Aim of the task:
Write out the lines starting at the one containing "This screenshot has width=1817, height=695." and ending at the one containing "tap(1758, 320)", copying each exactly.

Start of Input

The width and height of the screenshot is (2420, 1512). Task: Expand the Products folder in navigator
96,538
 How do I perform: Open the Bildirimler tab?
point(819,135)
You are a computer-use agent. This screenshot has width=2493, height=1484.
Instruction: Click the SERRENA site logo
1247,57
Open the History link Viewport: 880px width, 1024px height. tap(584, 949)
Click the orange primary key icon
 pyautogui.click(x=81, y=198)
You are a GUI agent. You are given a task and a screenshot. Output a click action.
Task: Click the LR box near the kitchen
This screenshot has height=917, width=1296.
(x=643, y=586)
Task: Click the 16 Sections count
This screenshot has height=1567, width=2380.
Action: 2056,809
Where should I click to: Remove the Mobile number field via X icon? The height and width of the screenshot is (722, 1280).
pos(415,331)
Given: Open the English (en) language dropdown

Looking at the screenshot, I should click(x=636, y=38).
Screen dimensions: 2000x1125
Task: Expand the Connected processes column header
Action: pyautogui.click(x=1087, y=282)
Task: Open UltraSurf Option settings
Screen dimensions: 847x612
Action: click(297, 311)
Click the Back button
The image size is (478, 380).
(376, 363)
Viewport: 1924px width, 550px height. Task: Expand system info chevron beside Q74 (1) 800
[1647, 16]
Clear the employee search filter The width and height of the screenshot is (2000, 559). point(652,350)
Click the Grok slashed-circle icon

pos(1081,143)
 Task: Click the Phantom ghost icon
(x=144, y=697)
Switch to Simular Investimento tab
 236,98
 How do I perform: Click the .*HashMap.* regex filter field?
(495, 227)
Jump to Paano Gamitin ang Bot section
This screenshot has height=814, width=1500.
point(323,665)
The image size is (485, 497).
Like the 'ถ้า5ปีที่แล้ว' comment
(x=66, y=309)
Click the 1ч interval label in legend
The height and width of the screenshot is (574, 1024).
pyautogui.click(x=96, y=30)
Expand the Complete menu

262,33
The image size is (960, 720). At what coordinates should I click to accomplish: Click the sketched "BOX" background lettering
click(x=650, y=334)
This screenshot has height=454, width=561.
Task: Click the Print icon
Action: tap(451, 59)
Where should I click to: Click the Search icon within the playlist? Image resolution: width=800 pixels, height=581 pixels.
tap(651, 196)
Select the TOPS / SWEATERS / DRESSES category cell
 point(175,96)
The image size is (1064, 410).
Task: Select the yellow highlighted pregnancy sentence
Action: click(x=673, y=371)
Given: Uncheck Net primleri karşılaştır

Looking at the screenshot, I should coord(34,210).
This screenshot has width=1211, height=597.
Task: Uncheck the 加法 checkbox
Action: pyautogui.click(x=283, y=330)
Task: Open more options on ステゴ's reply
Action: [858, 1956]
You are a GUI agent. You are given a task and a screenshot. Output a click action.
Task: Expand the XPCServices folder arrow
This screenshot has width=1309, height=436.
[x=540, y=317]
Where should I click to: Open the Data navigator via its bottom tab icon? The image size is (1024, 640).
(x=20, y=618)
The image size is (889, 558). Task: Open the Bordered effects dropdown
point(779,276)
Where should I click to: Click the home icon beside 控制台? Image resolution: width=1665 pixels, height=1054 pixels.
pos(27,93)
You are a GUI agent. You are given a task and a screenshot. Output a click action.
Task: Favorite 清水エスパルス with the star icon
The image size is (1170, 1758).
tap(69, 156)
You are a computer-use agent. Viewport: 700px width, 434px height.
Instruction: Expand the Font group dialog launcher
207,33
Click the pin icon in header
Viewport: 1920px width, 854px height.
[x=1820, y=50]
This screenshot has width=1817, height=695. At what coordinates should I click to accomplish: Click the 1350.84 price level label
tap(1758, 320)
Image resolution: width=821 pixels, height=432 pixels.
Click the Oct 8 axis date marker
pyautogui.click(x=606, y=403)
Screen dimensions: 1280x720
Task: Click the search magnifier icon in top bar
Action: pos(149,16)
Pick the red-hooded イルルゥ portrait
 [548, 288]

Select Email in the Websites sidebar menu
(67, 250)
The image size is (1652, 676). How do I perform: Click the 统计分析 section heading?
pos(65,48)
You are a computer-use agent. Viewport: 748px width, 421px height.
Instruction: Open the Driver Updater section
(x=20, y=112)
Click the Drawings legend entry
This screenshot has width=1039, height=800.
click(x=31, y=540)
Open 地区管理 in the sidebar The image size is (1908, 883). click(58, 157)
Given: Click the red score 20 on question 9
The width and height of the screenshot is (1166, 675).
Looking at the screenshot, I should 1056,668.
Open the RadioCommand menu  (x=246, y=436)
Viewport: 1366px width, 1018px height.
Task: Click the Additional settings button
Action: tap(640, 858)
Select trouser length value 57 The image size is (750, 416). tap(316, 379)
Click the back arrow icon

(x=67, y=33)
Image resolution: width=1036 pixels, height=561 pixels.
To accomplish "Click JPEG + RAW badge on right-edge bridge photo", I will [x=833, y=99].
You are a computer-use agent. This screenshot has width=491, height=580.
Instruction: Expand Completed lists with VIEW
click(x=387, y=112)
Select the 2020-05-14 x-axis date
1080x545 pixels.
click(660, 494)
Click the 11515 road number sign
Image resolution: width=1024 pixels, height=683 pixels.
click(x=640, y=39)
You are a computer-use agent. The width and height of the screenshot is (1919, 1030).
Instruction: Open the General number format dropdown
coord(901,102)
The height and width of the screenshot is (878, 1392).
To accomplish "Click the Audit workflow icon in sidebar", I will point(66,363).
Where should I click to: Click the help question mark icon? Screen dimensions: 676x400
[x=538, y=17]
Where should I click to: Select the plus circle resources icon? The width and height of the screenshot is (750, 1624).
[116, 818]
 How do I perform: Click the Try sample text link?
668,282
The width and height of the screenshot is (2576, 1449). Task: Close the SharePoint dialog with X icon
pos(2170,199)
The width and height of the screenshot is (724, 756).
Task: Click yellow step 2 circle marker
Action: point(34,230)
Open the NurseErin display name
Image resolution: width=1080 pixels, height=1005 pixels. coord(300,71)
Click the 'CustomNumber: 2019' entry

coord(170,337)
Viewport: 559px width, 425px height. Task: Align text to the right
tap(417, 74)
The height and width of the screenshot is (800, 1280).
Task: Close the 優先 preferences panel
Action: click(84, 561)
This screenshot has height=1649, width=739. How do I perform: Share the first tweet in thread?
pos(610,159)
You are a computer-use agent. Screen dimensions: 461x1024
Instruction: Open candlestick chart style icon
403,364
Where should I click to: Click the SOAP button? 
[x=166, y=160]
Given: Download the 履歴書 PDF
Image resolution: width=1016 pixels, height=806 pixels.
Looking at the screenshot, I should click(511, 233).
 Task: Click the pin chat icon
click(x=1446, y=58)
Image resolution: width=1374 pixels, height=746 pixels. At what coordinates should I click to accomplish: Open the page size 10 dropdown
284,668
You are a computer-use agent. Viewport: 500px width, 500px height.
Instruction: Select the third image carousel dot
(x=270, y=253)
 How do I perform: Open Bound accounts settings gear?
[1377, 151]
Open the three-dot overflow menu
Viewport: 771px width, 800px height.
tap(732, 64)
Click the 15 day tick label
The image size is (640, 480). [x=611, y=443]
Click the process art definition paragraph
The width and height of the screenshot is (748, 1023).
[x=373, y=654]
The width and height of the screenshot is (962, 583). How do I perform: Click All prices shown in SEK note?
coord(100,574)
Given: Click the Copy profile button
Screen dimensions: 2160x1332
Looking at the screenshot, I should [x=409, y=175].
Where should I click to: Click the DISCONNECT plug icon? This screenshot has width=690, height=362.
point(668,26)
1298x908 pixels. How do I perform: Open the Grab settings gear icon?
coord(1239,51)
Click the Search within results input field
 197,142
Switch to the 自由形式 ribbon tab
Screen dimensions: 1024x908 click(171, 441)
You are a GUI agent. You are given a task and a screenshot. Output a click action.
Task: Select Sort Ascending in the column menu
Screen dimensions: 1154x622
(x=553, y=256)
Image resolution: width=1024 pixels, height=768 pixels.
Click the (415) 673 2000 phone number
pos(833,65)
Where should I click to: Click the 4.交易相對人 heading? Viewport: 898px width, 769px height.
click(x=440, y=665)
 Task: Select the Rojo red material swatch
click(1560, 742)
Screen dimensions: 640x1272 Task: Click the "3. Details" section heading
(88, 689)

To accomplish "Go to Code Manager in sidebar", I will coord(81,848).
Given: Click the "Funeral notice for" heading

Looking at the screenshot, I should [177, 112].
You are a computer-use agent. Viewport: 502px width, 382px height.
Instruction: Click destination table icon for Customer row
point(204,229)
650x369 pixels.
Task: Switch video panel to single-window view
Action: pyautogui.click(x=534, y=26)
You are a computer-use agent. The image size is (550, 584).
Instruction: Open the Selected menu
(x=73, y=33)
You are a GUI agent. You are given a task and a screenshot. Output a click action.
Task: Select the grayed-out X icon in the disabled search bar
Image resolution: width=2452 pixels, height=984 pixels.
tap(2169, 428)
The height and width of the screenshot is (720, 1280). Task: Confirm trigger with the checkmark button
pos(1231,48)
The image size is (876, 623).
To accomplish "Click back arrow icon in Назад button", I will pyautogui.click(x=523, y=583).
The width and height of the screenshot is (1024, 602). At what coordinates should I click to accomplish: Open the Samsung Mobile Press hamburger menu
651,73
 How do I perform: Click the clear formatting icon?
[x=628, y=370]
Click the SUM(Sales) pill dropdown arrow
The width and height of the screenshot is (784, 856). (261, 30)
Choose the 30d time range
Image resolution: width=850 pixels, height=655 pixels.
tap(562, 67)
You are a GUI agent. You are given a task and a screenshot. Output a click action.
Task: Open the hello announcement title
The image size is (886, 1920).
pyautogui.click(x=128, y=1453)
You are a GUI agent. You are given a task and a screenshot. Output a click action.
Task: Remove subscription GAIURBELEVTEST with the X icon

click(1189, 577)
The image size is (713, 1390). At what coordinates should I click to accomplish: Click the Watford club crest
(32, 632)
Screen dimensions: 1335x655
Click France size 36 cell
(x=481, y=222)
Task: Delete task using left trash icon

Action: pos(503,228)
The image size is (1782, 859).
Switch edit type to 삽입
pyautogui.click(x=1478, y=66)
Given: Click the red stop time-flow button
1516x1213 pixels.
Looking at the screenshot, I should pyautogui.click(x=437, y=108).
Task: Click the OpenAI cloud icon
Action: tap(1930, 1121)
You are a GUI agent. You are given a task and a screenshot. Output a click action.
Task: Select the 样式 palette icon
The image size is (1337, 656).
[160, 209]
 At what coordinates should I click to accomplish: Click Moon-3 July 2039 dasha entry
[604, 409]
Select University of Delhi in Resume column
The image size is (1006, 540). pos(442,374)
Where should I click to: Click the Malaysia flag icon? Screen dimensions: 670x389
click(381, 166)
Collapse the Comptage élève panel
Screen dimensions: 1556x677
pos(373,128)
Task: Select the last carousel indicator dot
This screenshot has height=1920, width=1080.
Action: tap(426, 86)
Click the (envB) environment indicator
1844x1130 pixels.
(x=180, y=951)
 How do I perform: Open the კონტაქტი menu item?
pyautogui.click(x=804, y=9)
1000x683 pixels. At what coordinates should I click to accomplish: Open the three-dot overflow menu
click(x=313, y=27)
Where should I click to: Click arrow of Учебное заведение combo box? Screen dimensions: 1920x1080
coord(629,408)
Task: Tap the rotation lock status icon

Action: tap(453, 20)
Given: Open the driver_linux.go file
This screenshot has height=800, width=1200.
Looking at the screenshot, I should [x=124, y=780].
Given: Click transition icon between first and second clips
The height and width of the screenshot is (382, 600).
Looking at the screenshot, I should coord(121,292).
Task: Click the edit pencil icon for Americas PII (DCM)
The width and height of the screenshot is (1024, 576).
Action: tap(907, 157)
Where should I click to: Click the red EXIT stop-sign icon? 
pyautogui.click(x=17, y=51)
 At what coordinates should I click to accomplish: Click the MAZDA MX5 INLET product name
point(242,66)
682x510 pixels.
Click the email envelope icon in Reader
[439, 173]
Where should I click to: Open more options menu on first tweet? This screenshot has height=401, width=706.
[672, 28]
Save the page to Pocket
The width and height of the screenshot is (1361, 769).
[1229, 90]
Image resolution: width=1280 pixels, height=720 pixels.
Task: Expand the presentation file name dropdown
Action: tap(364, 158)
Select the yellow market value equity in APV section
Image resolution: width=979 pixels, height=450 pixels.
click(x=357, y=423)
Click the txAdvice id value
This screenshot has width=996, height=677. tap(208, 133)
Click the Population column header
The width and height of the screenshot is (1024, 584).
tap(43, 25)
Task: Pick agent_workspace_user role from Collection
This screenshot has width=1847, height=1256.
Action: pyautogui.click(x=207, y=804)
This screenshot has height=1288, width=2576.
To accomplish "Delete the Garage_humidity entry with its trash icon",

End of Input

Worked solution:
This screenshot has width=1817, height=695. At what coordinates should I click to accomplish: Click the 1350.84 price level label
tap(1758, 320)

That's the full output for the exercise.